A river called Long Man has coursed through East Tennessee from time immemorial, bringing sustenance to the people who farm along its banks and who trade among its small towns. But as Long Man opens, the Tennessee Valley Authority’s plans to dam the river and flood the town of Yuneetah for the sake of progress—to bring electricity and jobs to the region—are about to take effect. Just a few days remain before the river will rise, and most of the town has been evacuated. Among the holdouts is a young, headstrong mother, Annie Clyde Dodson, whose ancestors have lived for generations on her mountaintop farm; she’ll do anything to ensure that her three-year-old daughter, Gracie, will inherit the family’s land.

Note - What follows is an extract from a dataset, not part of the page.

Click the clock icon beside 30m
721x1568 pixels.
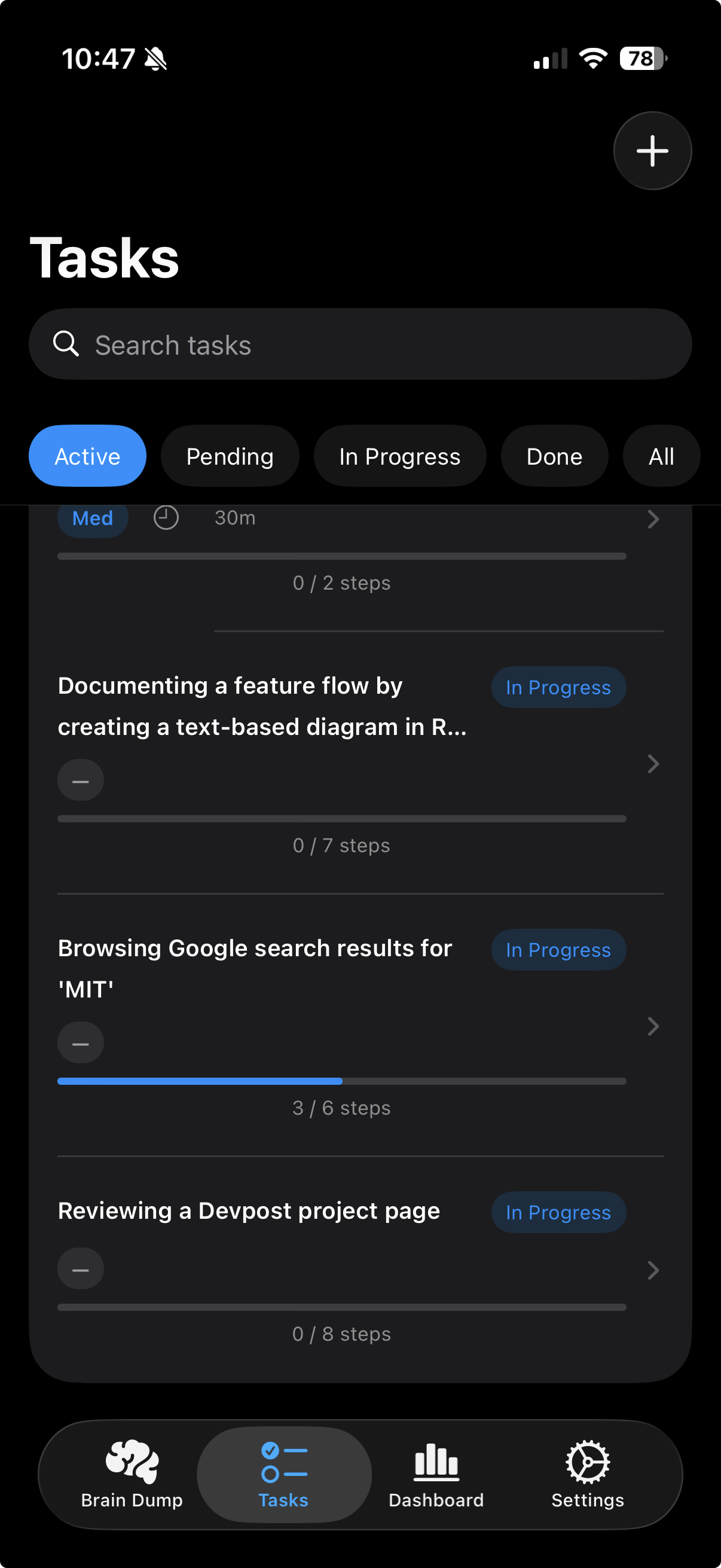[166, 517]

But her husband wants to make a fresh start in Michigan, where he’s found work that will bring the family a more secure future. As the deadline looms, a storm as powerful as the emotions between them rages outside their door. Suddenly they realize that Gracie is nowhere to be found. Has the little girl simply wandered off into the rain? Or has she been taken by Amos, the mysterious drifter who has come back to Yuneetah, perhaps to save his hometown in a last, desperate act of violence?
Suspenseful, visceral, gorgeously told, Long Man is a searing portrait of a tight-knit community brought together by change and crisis, and of one family facing a terrifying ticking clock. A novel set in history that resonates with our own times, it is a dazzling and unforgettable tour de force.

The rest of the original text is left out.